▸ What the task requires:
Format the rows starting with the line that contains "This screenshot has height=860, width=1441." and going on through the line that contains "coord(491,26)" as a two-column CSV named with the headers instruction and location, one line per row, putting each text and its answer in a single quoted field with line breaks replaced by spaces. Leave the pictures out.

▸ Task material:
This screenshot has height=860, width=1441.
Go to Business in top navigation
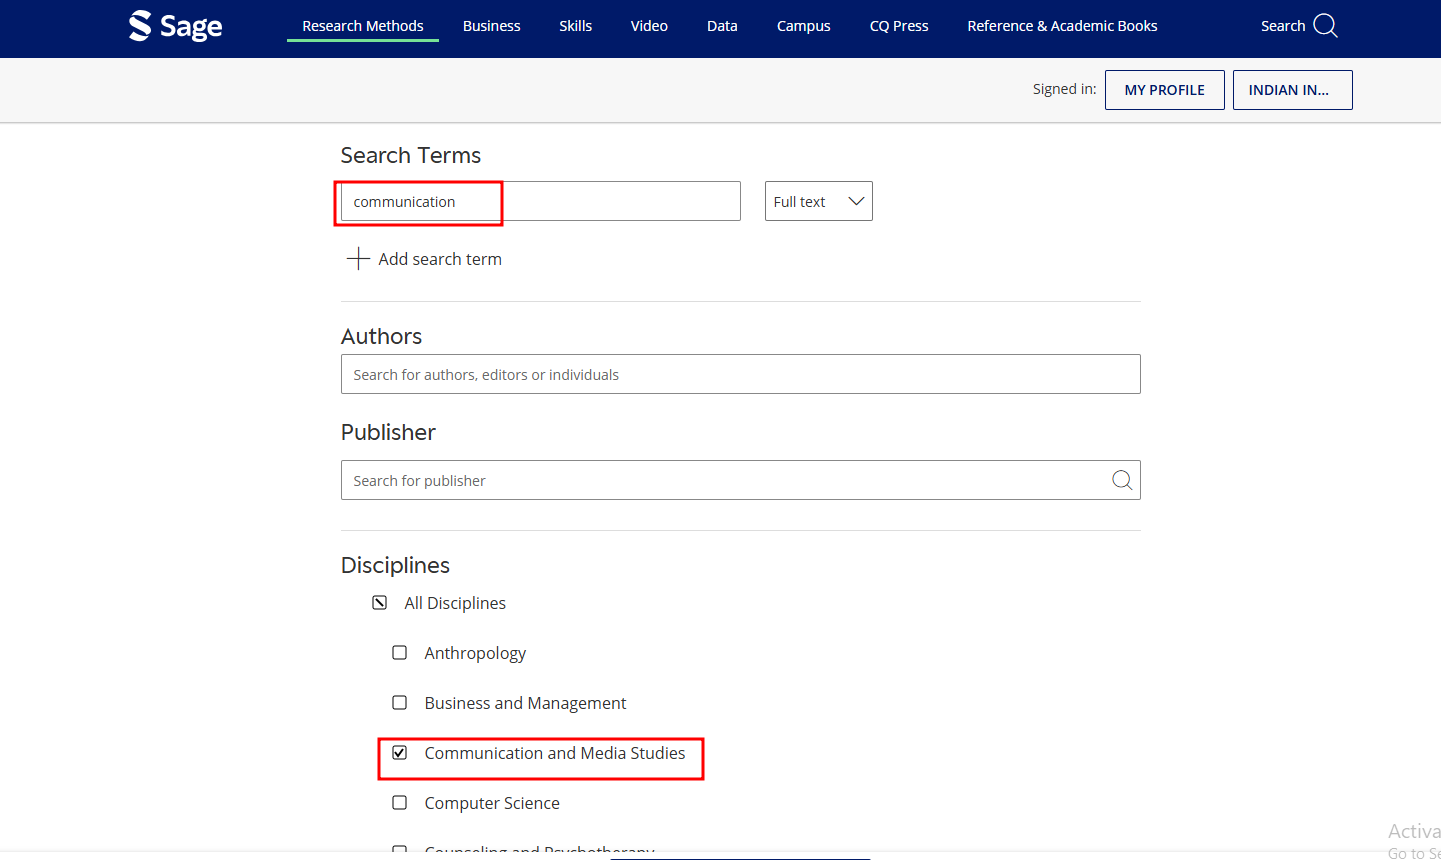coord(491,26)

---

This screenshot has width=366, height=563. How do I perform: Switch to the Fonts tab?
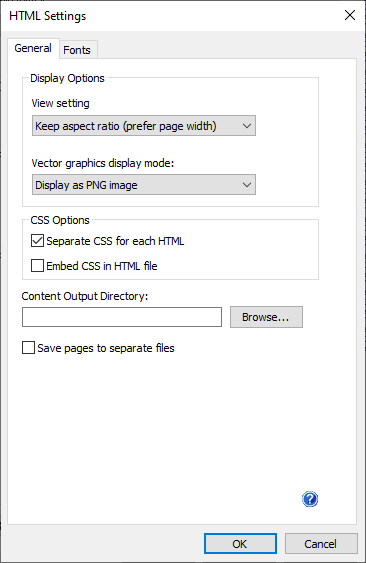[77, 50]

...

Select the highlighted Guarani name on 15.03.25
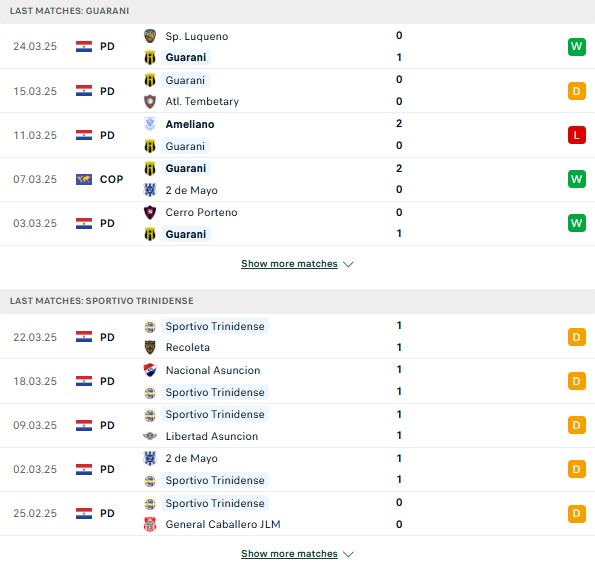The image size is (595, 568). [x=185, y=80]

▸ Worked solution:
instruction,location
"This screenshot has height=860, width=1441. Go to Business in top navigation","coord(491,26)"